メランが来てからは、彼女を喜ばせるためだと言い訳をかかげてきたけど。

はっと我に返るとメランが水の中から顔だけ出してこちらを窺っていた。
この子はいつだって私をよく見ている。
『別に心配なんかしてないけど』もしこの子が喋れたら、そんなふうに言うかもしれない。それでも私は彼女を安心させてやりたくて笑顔をつくった。

「なんでもないよ。泳ぐの好き?」

私が差し伸ばした手を、メランはふいっと顔を背けることで避けた。気安く触らないで、そう言っているみたいだ。
大きな口から滴る涎が水面に波紋を投げる。

「ねえ、もっと泳いでみせて」

前後に細長い頭がゆらゆら揺れ動く。メランは私のそばから離れようとせず、悪巧みしているときによく見せる表情で何か考え込んでいる。
と、水掻きのある手が伸びてきて、私の腕にペたりと張り付いた。
冷たいと思ったのとバランスを崩したのはほぼ同時。次の瞬間、冷たさは全身に広がった。

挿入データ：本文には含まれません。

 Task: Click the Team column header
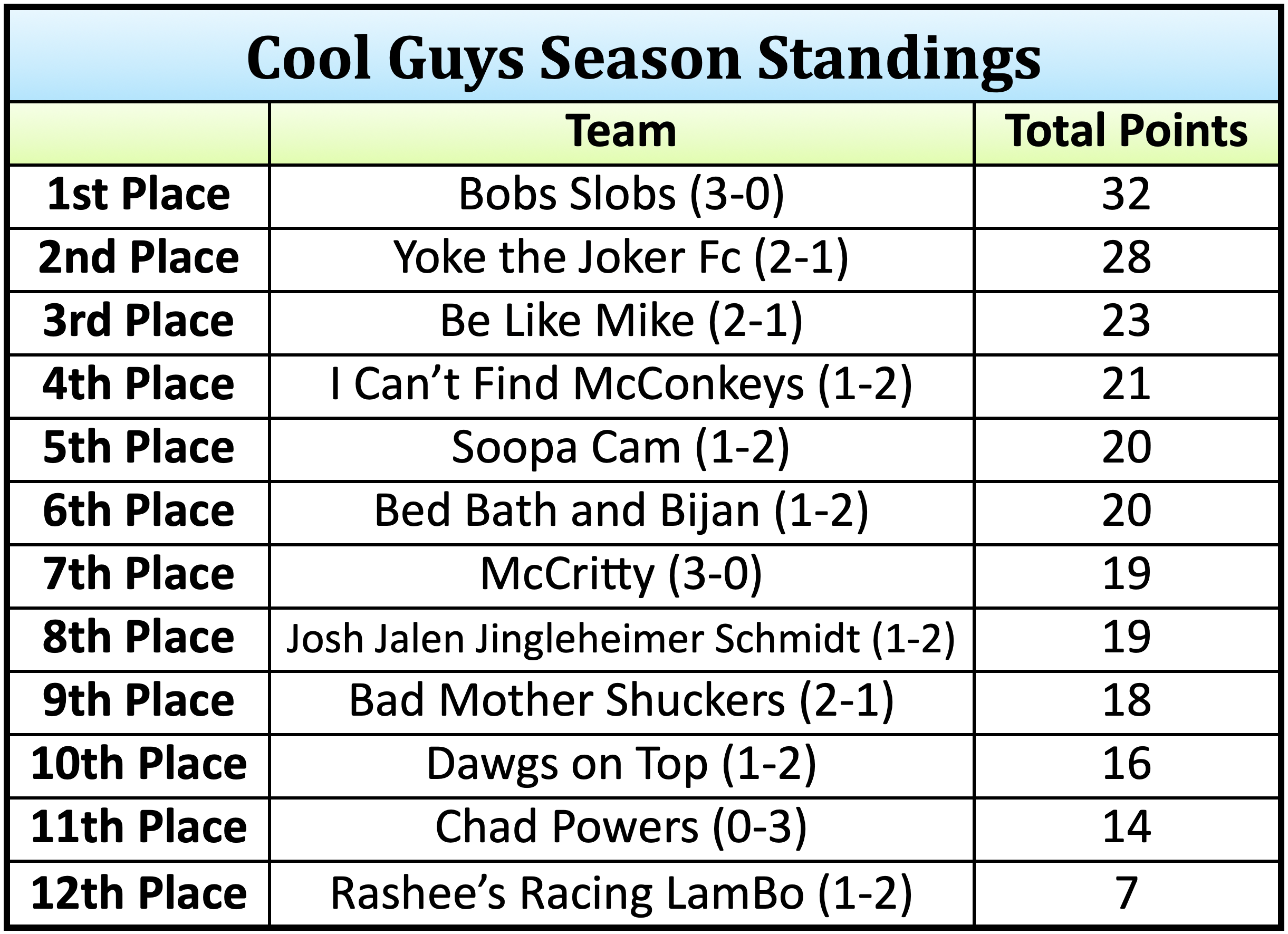(621, 132)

「——っ、もー! ひどーい! 何するのほんとにひどい! 寒い! 冷たい!」

今日一番の大声は夜にむなしく響いた。
まんまとプールに引きずり込まれた私を、当の加害者は心なしか楽しそうな様子で見ている。
メランが顔を近づけてきて、鼻先と鼻先が触れ合った。ぬくもりなどあるはずないのに暖かい。

「……心配してくれたの?」

途端に丸い鼻先は離れて、代わりに『フシャー』なんて猫みたいな威嚇。
かと思えば、ちゃぷん、とかすかな音を残して長い頭が水の中に没した。

「メラン?」

水中で体を縮める気配。
次の瞬間、イルカ顔負けの優美さで宙に跳ぶ彼女の姿を、私はぽかんとして見つめていた。
完璧なアーチをえがく尻尾の先から滴る雫がスローモーションで目に焼き付いた。着水地点には黄金の月。満月はかけらとなって飛び散り、私の上にも降り注ぐ。
それを浴びながら急におかしくなって、声を押し殺して笑った。
それでもおさまらないと今度は頭まで水に浸かって笑う。吐き出す泡の向こうに銀色の歯が見えた。

——もう一回。跳んで。

手の動きだけでそう伝えれば、メランはぐっと体を低くした。
私は水面に顔を出して、彼女が闇を切り裂くその一瞬を今か今かと待ち構える。

「メラン」

ときどきこう思う。あなたは私を助けるために来てくれたのね、と。